**Work instructions:**
1. Summarize the text on toxic cleanup standards at Santa Susana in two sentences.
2. Continue the text on toxic cleanup standards at Santa Susana, starting after its final sentence.

**Text:**
-.-.-

The water board isn't the only government agency with stricter requirements than those the DTSC is applying at Santa Susana. Records show the department is holding Boeing to much weaker standards than the federal government’ s general guidelines as well. One example: The state has accepted a threshold for strontium 90, a carcinogen, that is more than 1,000 times more lenient than the EPA cleanup standard.
Before it can clean up a toxic site, a pollution control agency has to identify where the contamination is and how dangerous it is. To do that, it chooses from a range of possible “risk-based screening levels” that can be used to create a pollution map.
The federal EPA's standard for determining how much pollution must be removed from a polluted site is to achieve a contaminant level low enough that the pollution can be expected to cause no more than one cancer per million people over a 30-year period.
Regulators may set different screening levels depending on the land’s expected use, but residential scenarios are strict, because that’s where people spend the most time and face the greatest risk from pollutants.
For instance, the EPA considers the possibility that residents will eat fruit and vegetables from backyard gardens. It’s not that the EPA is trying to promote gardening. It’s the agency’s way of acknowledging that often, ingesting contaminants is more dangerous than merely passing by them or touching them.

-.-.-

**Data extract:**
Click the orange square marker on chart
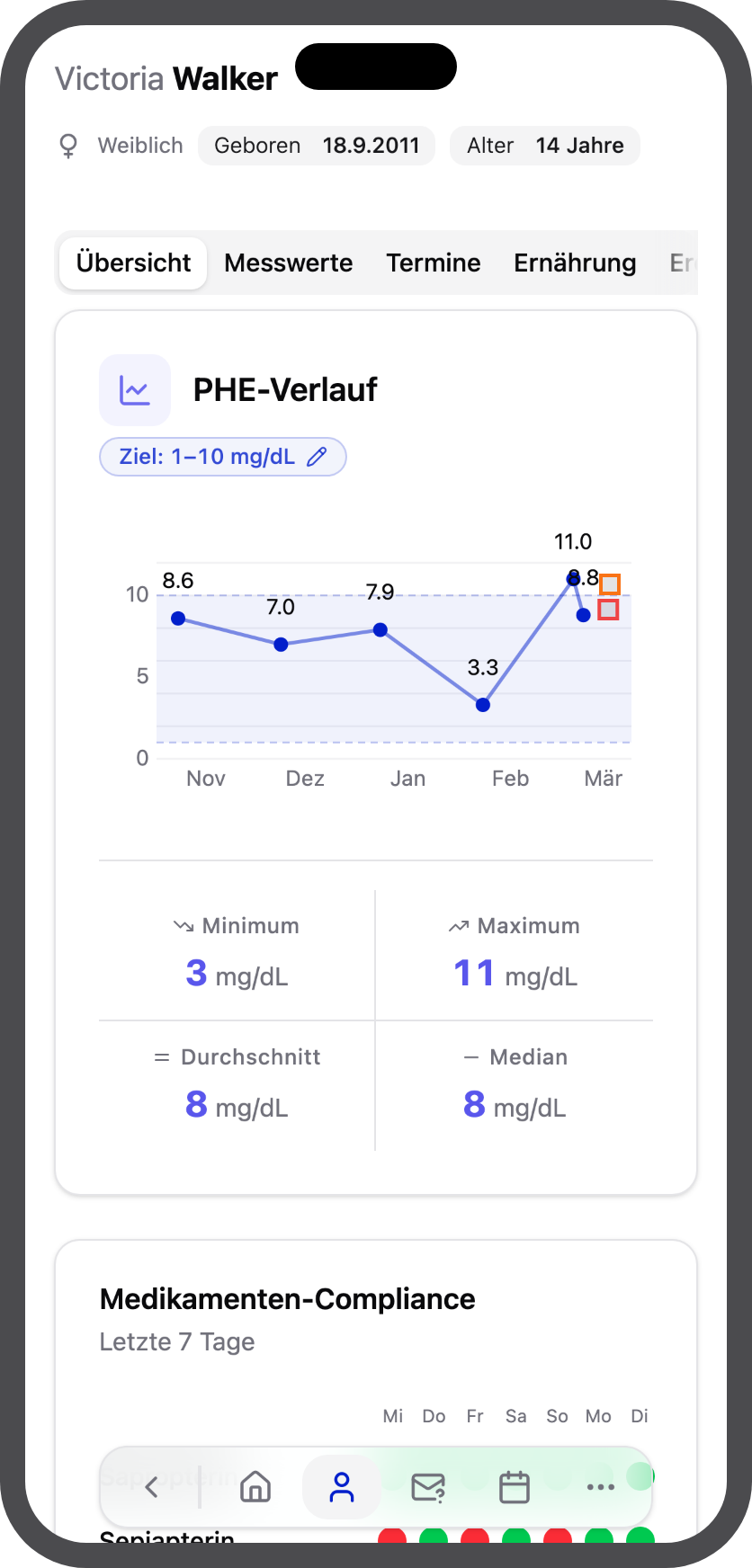The image size is (752, 1568). click(x=610, y=584)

-.-.-

**Results of the tasks:**
1. Records show the DTSC is holding Boeing to weaker standards at Santa Susana than the water board and the EPA, including a strontium 90 threshold more than 1,000 times more lenient than the EPA cleanup standard. The EPA aims to reduce contamination to a level expected to cause no more than one cancer per million people over 30 years, and its residential screening levels are strict because they account for risks such as eating produce from backyard gardens.

2.
Boeing has argued that a residential cleanup isn't necessary at Santa Susana because nobody is going to live there. The company has promised that it would clean the land to a residential standard anyway, to be absolutely sure that the environment is protected, as well as the health of people living nearby or visiting the site.
Some residential scenarios are more rigorous than others. DTSC scientists who assesses the health risks of pollution recommended including a strict residential standard in setting the screening levels for Santa Susana. But in 2013, the department accepted a Boeing method that skipped the strictest benchmarks.
One result was a 2015 risk assessment in which Boeing discreetly contradicted itself. It started out by claiming the pollution really wasn’t that bad. But buried in an appendix was an acknowledgment that if Boeing were to factor in the possibility of people eating fruit and vegetables grown on the site, it would have to admit to a cancer risk as high as three in 10.
An assessment for another portion of the laboratory grounds acknowledged that if Boeing were to apply the strict standard there, it would have to admit the pollution was severe enough that for every 10 hypothetical people living there, nine would get cancer.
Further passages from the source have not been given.